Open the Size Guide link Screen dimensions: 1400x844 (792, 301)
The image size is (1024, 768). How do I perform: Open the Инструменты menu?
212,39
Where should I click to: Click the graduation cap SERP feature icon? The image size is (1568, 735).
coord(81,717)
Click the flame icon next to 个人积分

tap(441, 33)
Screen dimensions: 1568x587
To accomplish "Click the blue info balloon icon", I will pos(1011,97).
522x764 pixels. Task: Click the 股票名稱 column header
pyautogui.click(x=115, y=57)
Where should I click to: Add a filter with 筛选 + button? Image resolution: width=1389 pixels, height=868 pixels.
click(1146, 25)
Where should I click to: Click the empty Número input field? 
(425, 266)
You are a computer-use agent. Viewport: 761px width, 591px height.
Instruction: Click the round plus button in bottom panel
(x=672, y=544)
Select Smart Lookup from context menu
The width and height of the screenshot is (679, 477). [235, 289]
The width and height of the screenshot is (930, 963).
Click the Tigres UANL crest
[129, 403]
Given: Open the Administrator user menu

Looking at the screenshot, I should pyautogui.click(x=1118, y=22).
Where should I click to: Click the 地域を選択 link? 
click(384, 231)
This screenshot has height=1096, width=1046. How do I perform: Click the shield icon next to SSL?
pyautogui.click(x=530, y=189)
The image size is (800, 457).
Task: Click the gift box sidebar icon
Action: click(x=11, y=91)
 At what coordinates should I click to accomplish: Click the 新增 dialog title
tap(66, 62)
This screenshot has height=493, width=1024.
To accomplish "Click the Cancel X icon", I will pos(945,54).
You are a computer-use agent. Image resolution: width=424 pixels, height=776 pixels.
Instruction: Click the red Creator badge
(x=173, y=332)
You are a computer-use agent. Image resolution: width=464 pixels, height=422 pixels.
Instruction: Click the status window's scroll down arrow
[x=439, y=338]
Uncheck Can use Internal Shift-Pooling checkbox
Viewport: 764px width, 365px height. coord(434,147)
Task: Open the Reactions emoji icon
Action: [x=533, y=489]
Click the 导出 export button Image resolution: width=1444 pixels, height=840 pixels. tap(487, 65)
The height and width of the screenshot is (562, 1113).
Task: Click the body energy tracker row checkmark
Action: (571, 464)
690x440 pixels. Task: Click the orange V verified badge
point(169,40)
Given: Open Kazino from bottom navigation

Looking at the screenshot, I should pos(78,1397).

+++

Looking at the data above, show all lines where the word "agent" occurs.

You are a computer-use agent. Viewport: 761px width, 591px height.
You are a computer-use agent. Image resolution: width=424 pixels, height=776 pixels.
You are a computer-use agent. Image resolution: width=464 pixels, height=422 pixels.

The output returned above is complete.